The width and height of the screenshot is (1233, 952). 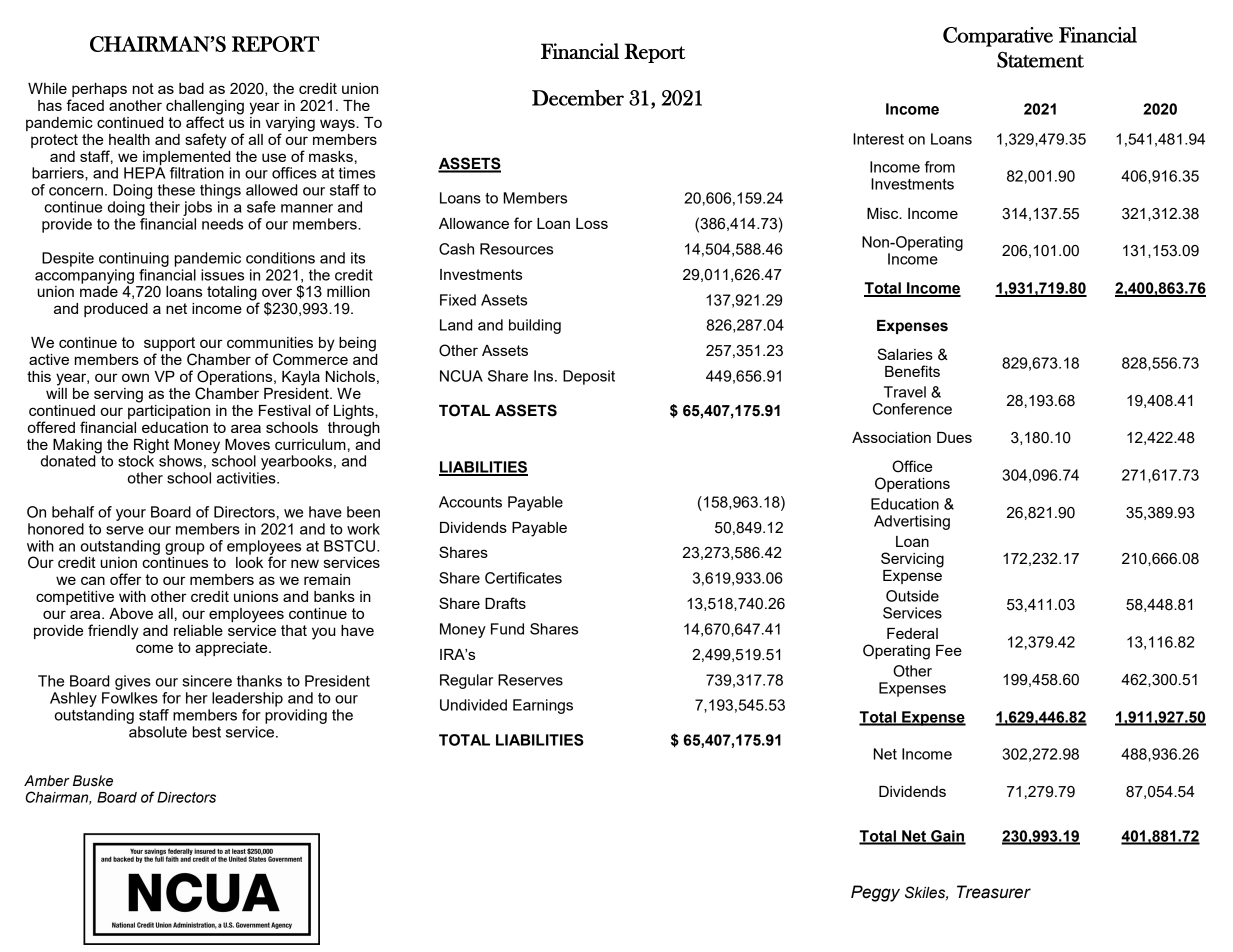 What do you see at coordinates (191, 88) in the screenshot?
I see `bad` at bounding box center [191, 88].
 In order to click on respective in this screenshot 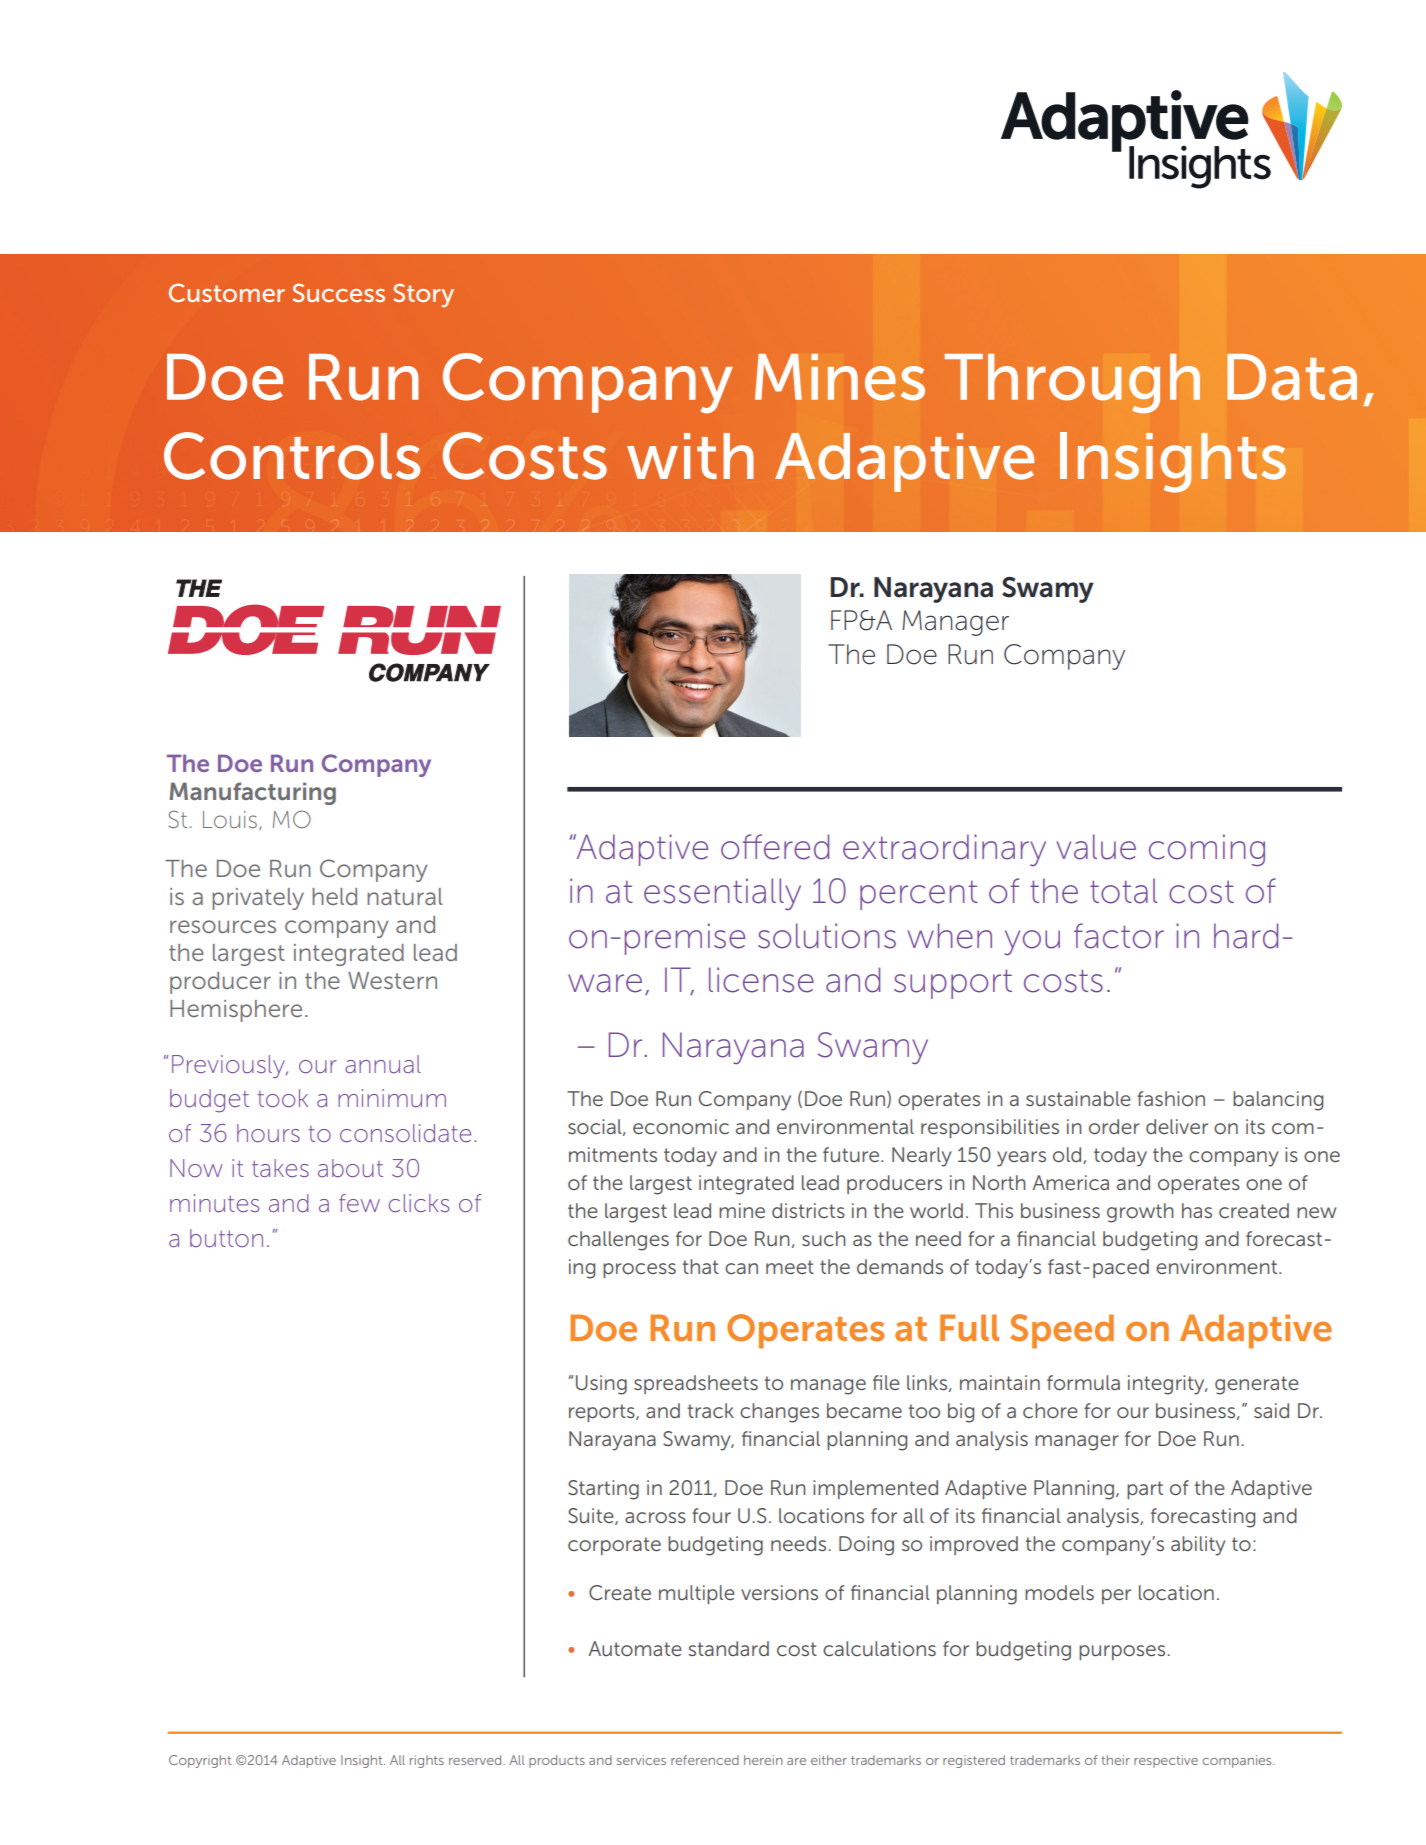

......

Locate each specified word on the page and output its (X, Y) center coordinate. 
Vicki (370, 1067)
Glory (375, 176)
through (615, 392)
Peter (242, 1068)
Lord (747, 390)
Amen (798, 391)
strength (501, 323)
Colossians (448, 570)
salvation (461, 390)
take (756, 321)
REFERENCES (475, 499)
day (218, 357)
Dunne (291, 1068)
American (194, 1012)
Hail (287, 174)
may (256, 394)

......

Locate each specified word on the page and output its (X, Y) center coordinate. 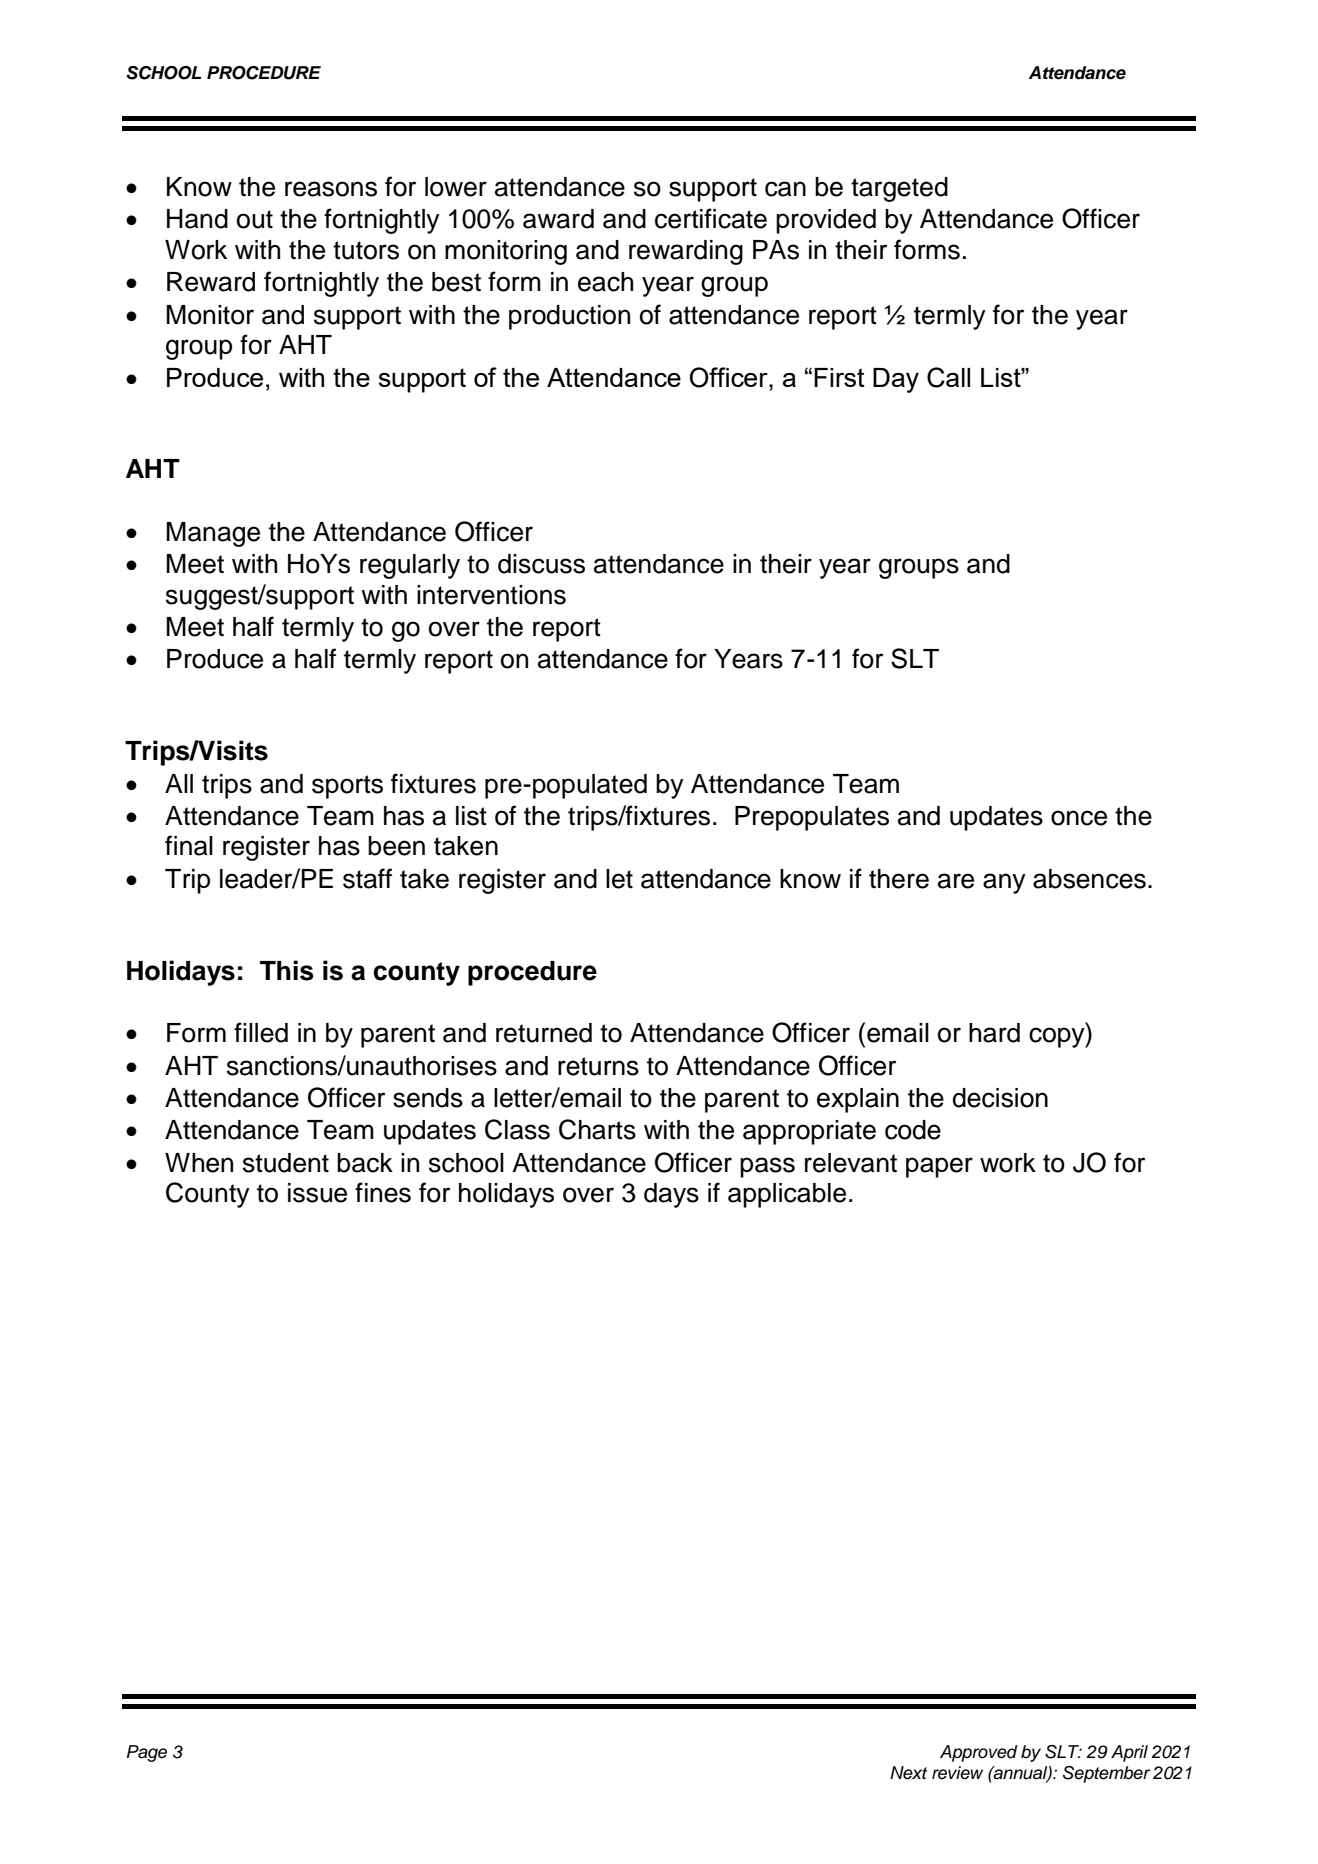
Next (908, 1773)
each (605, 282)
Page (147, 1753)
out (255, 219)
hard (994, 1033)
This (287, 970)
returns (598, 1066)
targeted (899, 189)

......

Starting at the line that contains "strength (501, 323)" and ending after the line that contains "may (256, 394)", lay out those items as a two-column CSV headed word and center, one row per item. Put each value in a single quoted field, with any line breaks replaced by spaces.

> _EXERCISE RESULT_
word,center
"strength","(501, 323)"
"Colossians","(448, 570)"
"salvation","(461, 390)"
"take","(756, 321)"
"REFERENCES","(475, 499)"
"day","(218, 357)"
"Dunne","(291, 1068)"
"American","(194, 1012)"
"Hail","(287, 174)"
"may","(256, 394)"